## EXERCISE DETAILS
Transcribe exactly, and only, the lines from the one containing "Where should I" through the end of the entries below, leaving the pictures out.

## DATASET RECORDS
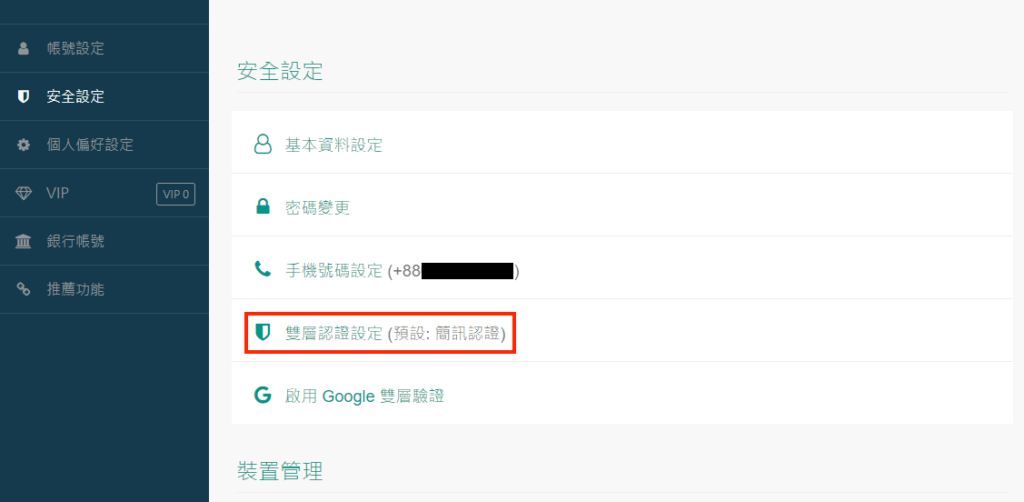Screen dimensions: 1024x502
Task: Open 帳號設定 in the sidebar
Action: pyautogui.click(x=75, y=48)
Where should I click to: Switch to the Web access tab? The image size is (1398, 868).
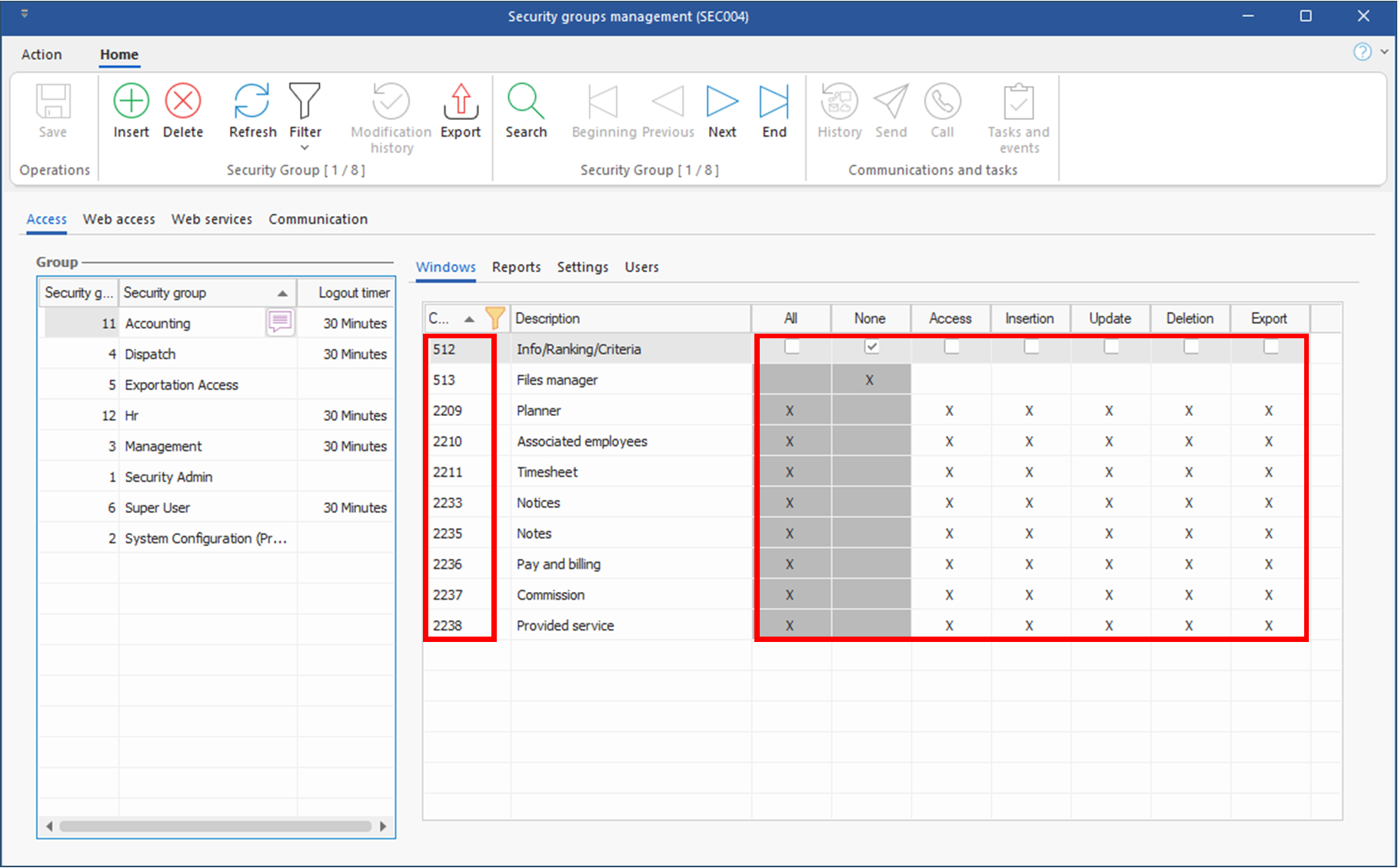click(119, 219)
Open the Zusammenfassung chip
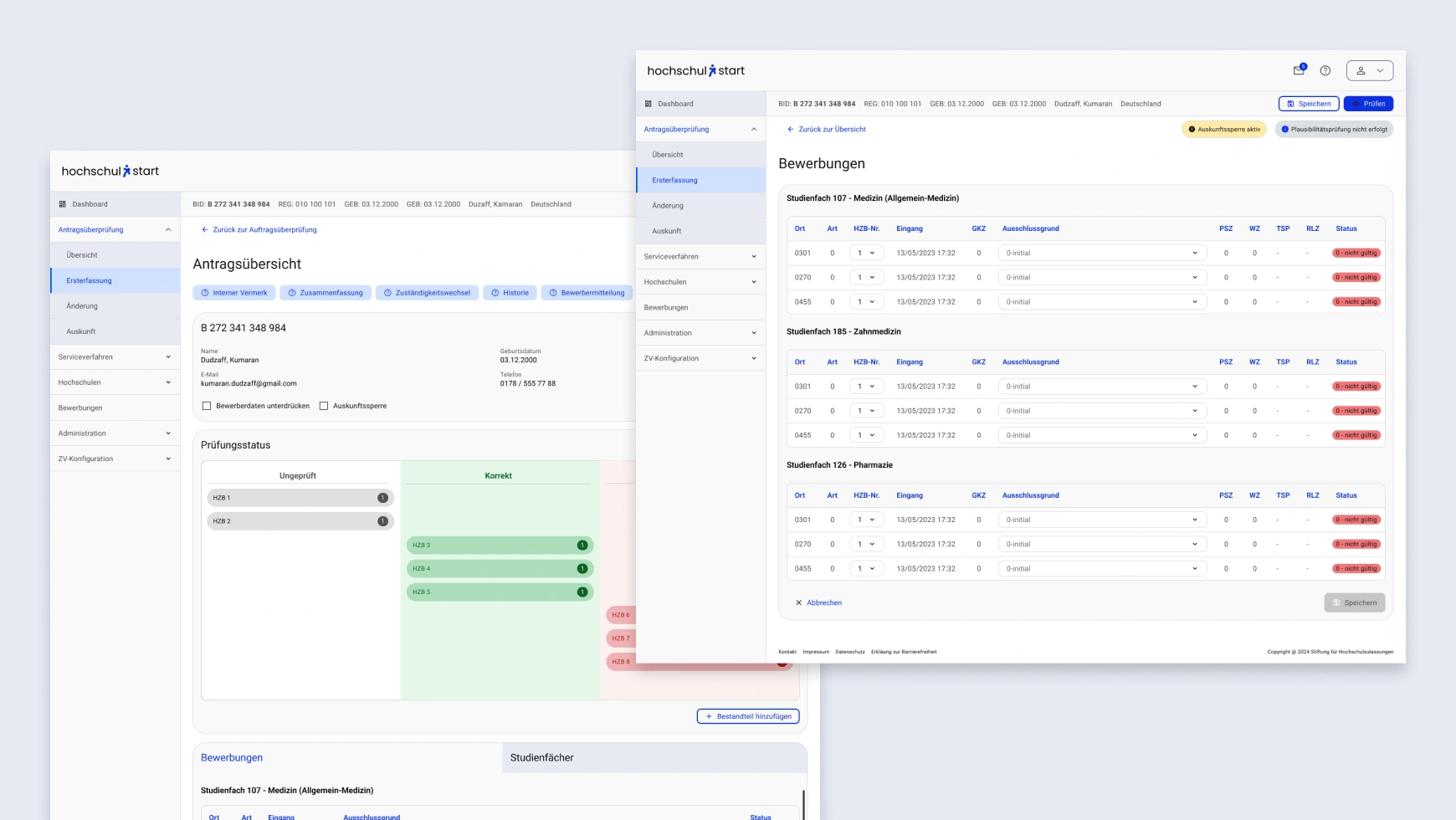Image resolution: width=1456 pixels, height=820 pixels. tap(326, 293)
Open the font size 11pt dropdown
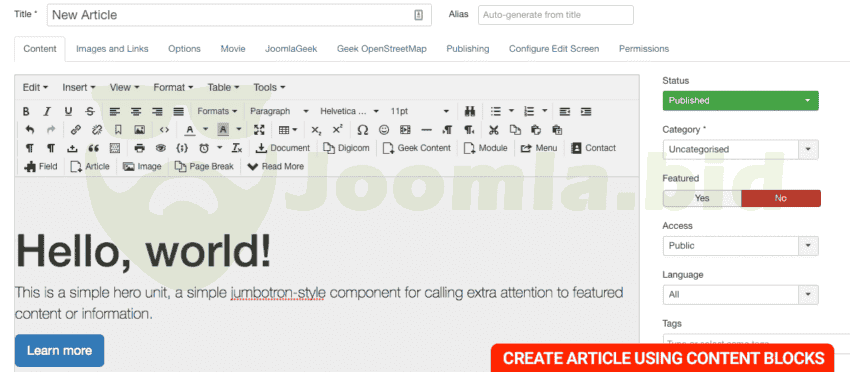The width and height of the screenshot is (850, 372). (x=420, y=111)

## YOUR RESPONSE
Where should I click to: Switch to the Web access tab? The image size is (1398, 868).
click(119, 219)
Open the Zusammenfassung chip
Image resolution: width=1456 pixels, height=820 pixels. tap(326, 293)
Open the font size 11pt dropdown
The width and height of the screenshot is (850, 372). (x=420, y=111)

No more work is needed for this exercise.